SHAPELESS AND CONFUSING

In a comment underneath a previous posting, e-kvetcher (http://search-for-emes.blogspot.com/) alerts me to a new and fascinating blog.

A blog which describes itself as a shapeless and confusing monstrosity. The blog of a scholar in Iceland.


Now, before I continue, please do not make jokes about Icelandic Bee Honey. It would be in extremely bad taste to do so. And possibly cruel and beside the point. Let there be no japing with the concept of an Icelandic Bee Honey vending person.


To demonstrate:
Man: A strong hive of bees contains approximately 75,000 bees. Each honey bee must make 154 trips to collect one teaspoon of honey. Hello, sir.
Dad: What do you want?
Man: Would you like to buy some of our honey, sir?
Mother: What you doing in here?
Man: Which would you like, the Californian Orange Blossom, the Mexican, the New Zealand, or the Scottish Heather?
Mother: He can't eat honey. It makes him go plop plops.
Man: Come on, please try some.
Dad: All right I'll have some Icelandic Honey.
Man: No, there is no such thing.
Dad: You mean you don't make any honey at all?
Man: No, no, we must import it all. Every bally drop. We are a gloomy people. It's so crikey cold and dark up there, and only fish to eat. Fish and imported honey. Oh strewth!
Mother: Well why do you have a week?
Man: Listen Buster! In Reykyavik it is dark for eight months of the year, and it's cold enough to freeze your wrists off and there's only golly fish to eat. Administrative errors are bound to occur in enormous quantities. Look at this - it's all a mistake. It's a real pain in the sphincter! Icelandic Honey Week? My Life!
Mother: Well why do you come in here trying to flog the stuff, then?
Man: Listen Cowboy. I got a job to do. It's a stupid, pointless job but at least it keeps me away from Iceland, all right? The leg of the worker bee has.......

[source: http://www.ibras.dk/montypython/episode45.htm#2]

You see?
It is painfull.



The blog I wish to flog, however, is not stupid, not pointless, nor gloomy, dark, or crikey cold.

A brief excerpt will make that obvious:
"I managed until the age of twenty to avoid all girls and their pesky kisses. A great feat! At the age of twenty a woman who I considered my friend decided to kiss me, and more seriously, managed to persuade me to kiss her back after hours of hard work. Today I do not consider her my friend. Some time later I decided to kiss another girl. It had consequences."

The author currently has no intention of kissing another girl unless marriage is involved.


Another excerpt:
"The Germans were supposedly abstinent until the age of twenty (Caesar) which contributed to their stature and strength, and furthermore were generally faithful to their companions (Tacitus), although it was often out of fear. The Romans on the other hand were pederastic and enjoyed a number of orgies (supposedly). Basically, Germans, strict social rules, Romans, libertines and deviants."
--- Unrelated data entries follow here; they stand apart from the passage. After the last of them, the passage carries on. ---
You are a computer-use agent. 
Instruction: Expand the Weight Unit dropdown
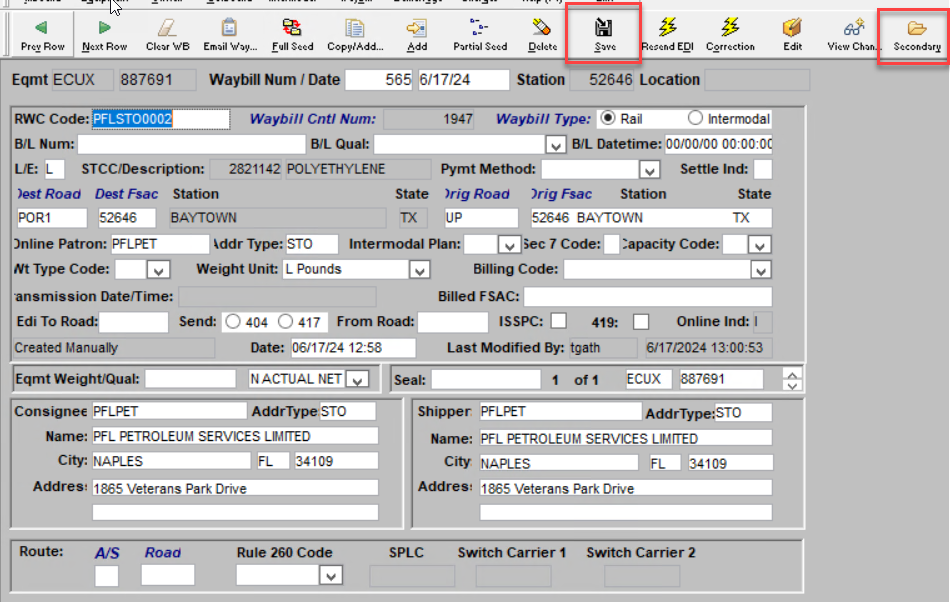(x=420, y=270)
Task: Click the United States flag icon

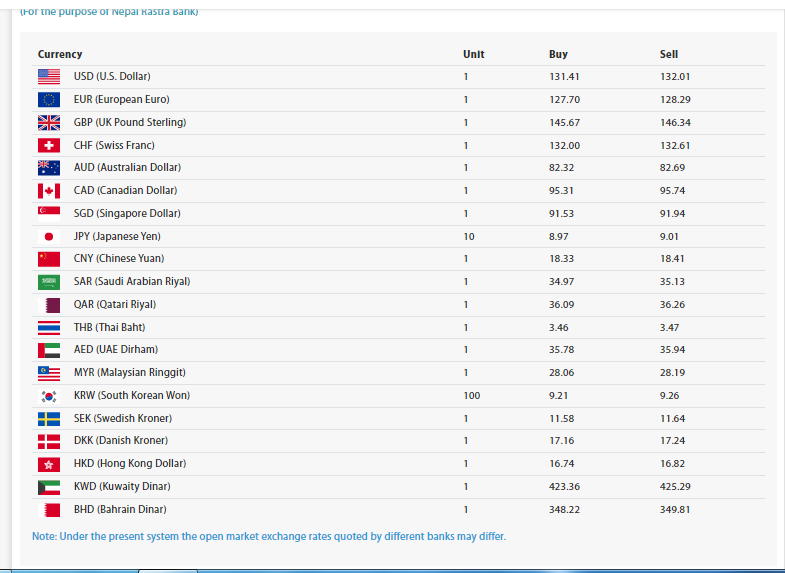Action: click(x=49, y=77)
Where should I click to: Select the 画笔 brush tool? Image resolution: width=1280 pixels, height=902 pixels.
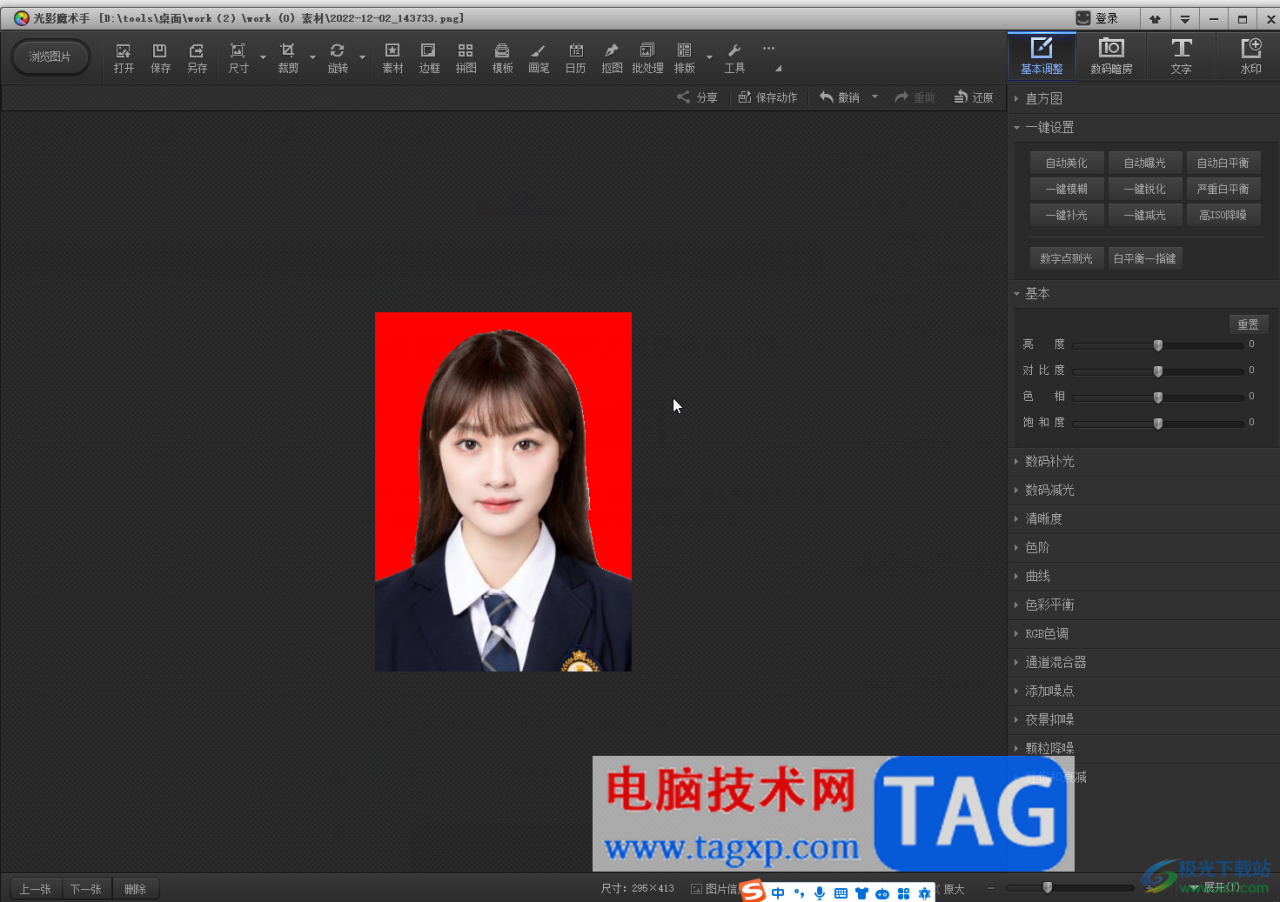click(539, 58)
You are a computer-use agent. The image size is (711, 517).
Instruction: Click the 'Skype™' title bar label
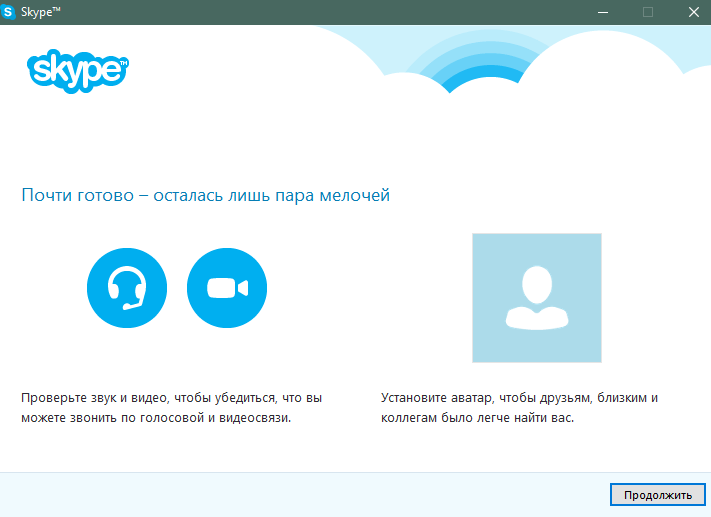tap(41, 12)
And, to show the breadth of this blog, a third excerpt:
" - Hins vegar er það trúlegra, að refirnir séu nægilega djarfir og lagnir til þess að klifra í snarbratta kletta eftir álkueggjum einir síns liðs." - "

For more, please visit:
http://shapelessandconfusingmonstrosity.blogspot.com/

The author of said blog writes in English. Which is good. Most of us do not understand Icelandic. Stop by and say howdy.

--------------------------------------------------------------

To please my mother, I whacked my way through several Icelandic sagas at one point. It was dense going, just like my experience with Old-English (which was also to please her - Old-English, Old-Norse, and Old Irish were her subjects at college).
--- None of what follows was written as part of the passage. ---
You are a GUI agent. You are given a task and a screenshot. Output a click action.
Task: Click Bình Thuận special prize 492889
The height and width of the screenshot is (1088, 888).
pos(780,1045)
I particularly enjoyed Grettir's tale, which is described here:
http://en.wikipedia.org/wiki/Grettis_saga
Given in the original language here:
http://www.sagadb.org/grettis_saga
And in English here:
http://www.sagadb.org/grettis_saga.en

It is stirring.

Read it, and realize that this is a living language, still spoken by such people as Shapeless And Confusing Monstrosity, the descendant of Clubfoot and Smiter, who is undoubtedly related to both Thorod the Godi as well as Thorir of Garth.

1 comment:

Phillip Minden said...

I did that too, back in the halls of The University. Fascinating language, but the content of any random part of the the sagas is basically:

X [name unpronouncable to most, containg at least a pre-aspirated long T or sommmink] takes his club, says "Honey, I might be late for dinner, see to it that the fish don't stink too much", goes to the other end of the island to his neighbour's hut and knocks him dead.